Impressions from Westminster.
This has been a lengthy but lively sitting. It has been packed with talk, day after day, and night after night. But I have been left with an uneasy feeling that the discussion has become more of an exercise in debating technique than an opportunity to come to grips with the problems of the nation today. How a policy is presented may win or lose an election or sway the results of the gallup polls, but what that policy is will determine the country's future.
Inevitably money matters have dominated the session. We have had economic problems before, indeed the crisis budget of Peter Thorneycroft and of Selwyn Lloyd are too well known to need stressing. Their outstanding features were first, they dealt with the situation and restored confidence in sterling, and second, they made no attempt to disguise the true facts. This time we have had virtually three budgets within nine months—one every 100 days—November, April and the announcement in July. None of them has brought confidence to sterling and each has been the subject of “double talk” and double think.
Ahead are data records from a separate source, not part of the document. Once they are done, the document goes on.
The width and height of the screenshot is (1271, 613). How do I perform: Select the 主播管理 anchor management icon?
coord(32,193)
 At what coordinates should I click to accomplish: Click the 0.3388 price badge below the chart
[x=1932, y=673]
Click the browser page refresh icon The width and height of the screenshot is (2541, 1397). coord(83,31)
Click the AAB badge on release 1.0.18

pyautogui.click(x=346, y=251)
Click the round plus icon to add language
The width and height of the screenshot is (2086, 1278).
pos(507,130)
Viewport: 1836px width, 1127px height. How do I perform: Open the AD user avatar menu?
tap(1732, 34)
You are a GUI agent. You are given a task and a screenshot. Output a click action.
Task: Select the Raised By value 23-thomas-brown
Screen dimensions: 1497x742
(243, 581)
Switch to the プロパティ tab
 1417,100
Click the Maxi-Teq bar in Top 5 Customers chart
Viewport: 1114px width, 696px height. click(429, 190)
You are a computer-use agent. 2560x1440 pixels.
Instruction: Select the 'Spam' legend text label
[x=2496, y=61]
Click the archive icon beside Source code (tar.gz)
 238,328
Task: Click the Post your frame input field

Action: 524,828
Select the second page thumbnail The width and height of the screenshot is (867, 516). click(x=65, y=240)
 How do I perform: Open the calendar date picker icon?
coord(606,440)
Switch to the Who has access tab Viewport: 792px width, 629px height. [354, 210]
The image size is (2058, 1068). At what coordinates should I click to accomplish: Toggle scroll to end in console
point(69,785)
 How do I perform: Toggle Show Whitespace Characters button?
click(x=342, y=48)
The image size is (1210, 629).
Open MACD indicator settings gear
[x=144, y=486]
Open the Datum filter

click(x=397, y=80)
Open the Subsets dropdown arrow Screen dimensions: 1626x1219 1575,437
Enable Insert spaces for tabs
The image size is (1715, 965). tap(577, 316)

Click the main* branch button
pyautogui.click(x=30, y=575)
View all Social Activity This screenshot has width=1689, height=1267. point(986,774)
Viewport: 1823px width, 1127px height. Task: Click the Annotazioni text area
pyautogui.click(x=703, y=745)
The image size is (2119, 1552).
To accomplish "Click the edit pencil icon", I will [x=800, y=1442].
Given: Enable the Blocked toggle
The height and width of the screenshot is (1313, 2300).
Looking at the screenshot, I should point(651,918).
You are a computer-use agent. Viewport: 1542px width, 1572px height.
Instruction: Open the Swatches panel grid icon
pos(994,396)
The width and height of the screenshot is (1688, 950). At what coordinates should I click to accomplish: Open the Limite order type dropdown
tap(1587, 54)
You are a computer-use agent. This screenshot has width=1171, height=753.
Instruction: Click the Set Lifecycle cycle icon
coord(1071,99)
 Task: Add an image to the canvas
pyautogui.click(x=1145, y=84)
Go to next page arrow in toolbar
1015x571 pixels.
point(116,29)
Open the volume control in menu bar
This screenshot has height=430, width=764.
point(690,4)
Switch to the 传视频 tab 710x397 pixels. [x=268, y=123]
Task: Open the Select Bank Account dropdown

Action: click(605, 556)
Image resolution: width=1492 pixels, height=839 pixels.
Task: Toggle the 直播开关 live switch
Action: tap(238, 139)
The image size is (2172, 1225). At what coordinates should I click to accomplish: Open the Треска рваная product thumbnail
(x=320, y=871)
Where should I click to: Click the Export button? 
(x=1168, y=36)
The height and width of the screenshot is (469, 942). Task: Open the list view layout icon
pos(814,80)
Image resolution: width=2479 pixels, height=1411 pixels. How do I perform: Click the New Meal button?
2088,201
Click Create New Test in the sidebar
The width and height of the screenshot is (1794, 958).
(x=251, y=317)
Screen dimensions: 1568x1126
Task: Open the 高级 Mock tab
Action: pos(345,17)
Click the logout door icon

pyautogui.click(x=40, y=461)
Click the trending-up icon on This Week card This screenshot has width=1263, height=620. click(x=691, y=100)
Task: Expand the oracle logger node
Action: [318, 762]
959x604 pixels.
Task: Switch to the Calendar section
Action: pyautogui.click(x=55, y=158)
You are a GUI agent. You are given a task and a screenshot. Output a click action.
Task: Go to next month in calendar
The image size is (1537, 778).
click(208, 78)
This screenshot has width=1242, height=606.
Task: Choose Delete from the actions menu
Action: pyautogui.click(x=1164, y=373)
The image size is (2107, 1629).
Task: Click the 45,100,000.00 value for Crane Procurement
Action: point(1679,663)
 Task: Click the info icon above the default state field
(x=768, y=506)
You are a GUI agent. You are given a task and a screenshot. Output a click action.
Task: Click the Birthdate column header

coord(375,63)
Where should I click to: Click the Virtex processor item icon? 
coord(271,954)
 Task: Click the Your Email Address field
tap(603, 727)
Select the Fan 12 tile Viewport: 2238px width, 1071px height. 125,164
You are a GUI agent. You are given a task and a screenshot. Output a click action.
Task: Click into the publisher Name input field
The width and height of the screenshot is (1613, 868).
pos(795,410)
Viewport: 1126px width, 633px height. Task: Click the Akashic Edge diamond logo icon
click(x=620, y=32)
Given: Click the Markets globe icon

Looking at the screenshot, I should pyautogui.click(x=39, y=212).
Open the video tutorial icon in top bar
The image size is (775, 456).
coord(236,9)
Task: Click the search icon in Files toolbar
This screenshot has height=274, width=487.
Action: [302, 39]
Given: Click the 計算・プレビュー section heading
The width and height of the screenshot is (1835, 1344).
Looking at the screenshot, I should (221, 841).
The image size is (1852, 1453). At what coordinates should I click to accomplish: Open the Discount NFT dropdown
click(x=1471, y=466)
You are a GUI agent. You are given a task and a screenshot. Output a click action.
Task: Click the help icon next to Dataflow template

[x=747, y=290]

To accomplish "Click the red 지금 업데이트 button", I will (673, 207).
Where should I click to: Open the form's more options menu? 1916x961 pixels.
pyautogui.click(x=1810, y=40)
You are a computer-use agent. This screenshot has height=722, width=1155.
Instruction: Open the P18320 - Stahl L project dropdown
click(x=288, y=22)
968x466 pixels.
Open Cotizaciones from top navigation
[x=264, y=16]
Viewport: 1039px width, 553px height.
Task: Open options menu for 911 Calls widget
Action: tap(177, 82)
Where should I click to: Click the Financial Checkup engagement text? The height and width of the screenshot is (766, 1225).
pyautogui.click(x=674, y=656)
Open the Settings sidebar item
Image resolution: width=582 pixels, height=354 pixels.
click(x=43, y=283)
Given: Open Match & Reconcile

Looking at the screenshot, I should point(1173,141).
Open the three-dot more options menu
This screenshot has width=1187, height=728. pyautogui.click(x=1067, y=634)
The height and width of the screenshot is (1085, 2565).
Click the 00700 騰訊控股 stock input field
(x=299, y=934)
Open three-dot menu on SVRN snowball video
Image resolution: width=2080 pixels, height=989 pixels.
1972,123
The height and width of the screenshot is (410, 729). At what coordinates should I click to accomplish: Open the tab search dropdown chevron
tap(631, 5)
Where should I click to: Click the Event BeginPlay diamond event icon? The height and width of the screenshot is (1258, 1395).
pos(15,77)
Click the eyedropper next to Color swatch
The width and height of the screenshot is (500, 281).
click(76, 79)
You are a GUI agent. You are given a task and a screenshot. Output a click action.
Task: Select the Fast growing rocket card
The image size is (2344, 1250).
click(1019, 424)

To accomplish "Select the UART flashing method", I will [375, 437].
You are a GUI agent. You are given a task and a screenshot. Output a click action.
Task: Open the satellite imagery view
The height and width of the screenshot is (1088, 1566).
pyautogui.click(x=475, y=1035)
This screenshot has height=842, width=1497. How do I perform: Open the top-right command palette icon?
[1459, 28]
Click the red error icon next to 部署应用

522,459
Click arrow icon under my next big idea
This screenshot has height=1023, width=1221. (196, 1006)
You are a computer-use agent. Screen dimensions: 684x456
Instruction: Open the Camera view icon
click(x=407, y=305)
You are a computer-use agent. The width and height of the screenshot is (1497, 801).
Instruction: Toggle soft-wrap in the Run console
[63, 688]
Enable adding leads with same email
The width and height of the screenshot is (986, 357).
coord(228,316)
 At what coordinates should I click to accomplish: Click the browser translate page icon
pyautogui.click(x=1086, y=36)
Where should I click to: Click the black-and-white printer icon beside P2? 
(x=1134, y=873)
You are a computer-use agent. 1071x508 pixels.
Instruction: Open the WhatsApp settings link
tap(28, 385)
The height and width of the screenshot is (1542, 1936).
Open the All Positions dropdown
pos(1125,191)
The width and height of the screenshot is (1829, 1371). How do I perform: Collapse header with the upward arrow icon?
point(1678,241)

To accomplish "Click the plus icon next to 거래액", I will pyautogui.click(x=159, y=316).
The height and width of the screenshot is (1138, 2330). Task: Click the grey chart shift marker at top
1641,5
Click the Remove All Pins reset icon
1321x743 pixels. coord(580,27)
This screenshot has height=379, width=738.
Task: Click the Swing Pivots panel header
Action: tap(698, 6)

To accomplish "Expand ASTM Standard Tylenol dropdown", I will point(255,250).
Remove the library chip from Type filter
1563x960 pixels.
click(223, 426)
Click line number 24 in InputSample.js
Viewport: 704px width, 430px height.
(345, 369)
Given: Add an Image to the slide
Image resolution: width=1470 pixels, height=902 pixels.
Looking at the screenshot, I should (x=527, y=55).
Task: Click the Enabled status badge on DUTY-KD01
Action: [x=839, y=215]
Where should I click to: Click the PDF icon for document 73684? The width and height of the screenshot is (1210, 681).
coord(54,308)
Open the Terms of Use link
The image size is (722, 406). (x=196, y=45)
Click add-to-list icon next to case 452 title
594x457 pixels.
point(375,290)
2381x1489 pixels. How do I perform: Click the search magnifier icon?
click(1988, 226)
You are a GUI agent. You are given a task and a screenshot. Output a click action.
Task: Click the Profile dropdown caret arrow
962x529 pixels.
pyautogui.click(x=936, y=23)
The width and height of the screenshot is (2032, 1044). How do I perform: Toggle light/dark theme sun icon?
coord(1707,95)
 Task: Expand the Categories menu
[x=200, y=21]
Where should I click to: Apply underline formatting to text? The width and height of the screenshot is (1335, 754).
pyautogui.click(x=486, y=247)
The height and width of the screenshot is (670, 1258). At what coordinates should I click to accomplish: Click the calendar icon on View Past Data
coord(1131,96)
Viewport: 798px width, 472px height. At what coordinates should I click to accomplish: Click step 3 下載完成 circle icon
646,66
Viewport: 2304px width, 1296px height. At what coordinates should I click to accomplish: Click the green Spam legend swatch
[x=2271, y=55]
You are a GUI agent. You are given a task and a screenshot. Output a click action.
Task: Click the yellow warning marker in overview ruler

Abroad, the Government has tried to persuade our creditors we were deflating; but at home the same government has tried to persuade its supporters we were not deflating. Too many promises are still being made and the talk put about that some financial manipulation, either at home or through some arrangements for international liquidity, will be all that is necessary to carry them out. Nothing could be further from the truth and this kind of attitude is really damaging to Britain's long-term interest.
To most of us at Westminster, this was the longest Bill in memory. We took 23 days to debate it in detail, and we managed to do so without the dreaded guillotine. A little research has shown that the 1909 Bill took 58 days, and that some six Bills have been subjected to the guillotine, the last being the crisis Bill of 1931.
The majority of the work is put in on the Committee Stage and it is up to the Opposition to give the closest possible scrutiny to every clause of the Bill. The whole operation was outstandingly well organised by Edward Heath in his then capacity as shadow Chancellor. His Steering Committee met every day to decide upon the amendments required and to allocate the clauses to different groups of people. This was team work at its best, it was a pleasure to be part of it. And of course it produced both a dead-heat and a defeat for the Government as well as many valuable modifications to the original harsh measure. In spite of all our efforts however, the main structure of the Bill remains intact and in my view it is one of the most damaging we have ever had.
For the Censure debate, the Monday before Parliament adjourned, the House was packed; people were sitting in the gangways and standing wherever they could find a space, for the Chamber only seats 400 people and there are 630 Members. In the debate I must pay tribute to Reginald Maudling ; he was brilliant. Not only was his speaking technique outstanding, it was plain that he was in full command of his subject and that every one in the House knew it. He challenged the Harold Wilson Prime Minister to give one single balance of payments figure which, in the months leading to the Election, had been held up or conceded. The Prime Minister could not name one, for the simple reason that they were all published meticulously on time and that the full facts were known before the change of Government. Mr. Maudling said that the Government had inherited a problem and created a catastrophe. The closing stages of the debate were moisy, but no more so than censure debates in the last Parliament.
The news that Sir Alec Douglas-Home had decided to resign came suddenly. Only those who work closely with a person can his qualities to the full. He brought to politics outstanding qualities, integrity, selflessness, courage and a capacity for getting people to work together. He knew nothing of cynicism nor of artifice. Undoubtedly his value as a leader was destroyed by those who did not know him. The speech in which he announced his resignation was unforgettable. I am very glad that he is staying in Parliament and in public life; it will be the better and finer for his presence.
The balloting procedure for a new leader went very smoothly and calmly. In spite of what has been written in the press there was not a great deal of canvassing among Members for one or the other candidate and comparatively few people committed themselves openly. The decision was a difficult one to make for both are good. We are all now working hard and happily under Edward Heath . He will be a tough taskmaster, but will only drive others as hard as he drives himself.
Foreign Affairs and the Labour Party.
As the session has gone by, the divisions of opinion in the Labour Party have become more apparent. We had a two day debate on Foreign Affairs, much of it occupied with Vietnam. The Foreign Secretary, Michael Stewart , to my mind is the success of the Labour Government, but the left wing of the Labour party would not agree. He was formerly a headmaster; he is very steady and reliable and the sort of person who would do well any job that he was given. He is having a difficult time, not so much from Opposition benches as from his own party who sit behind him.
Opinion on policy towards Europe is also as divided as it ever was. This was shown by a clash between the Minister of State ( Walter Padley ) who is vice-chairman of the Labour Party, and Emanuel Shinwell , who is Chairman of the Parliamentary Labour Party. No one is quite sure who won.
Although the House has now risen for the recess, the session is not yet over. When we return in October, the Homicide Bill and the Rent Bill still have to be completed, as well as a number of other smaller measures. The new session of Parliament has been delayed until 9th November. The question then will be, “What about Steel?” In the meantime the problem of the recess is “What about Sterling?”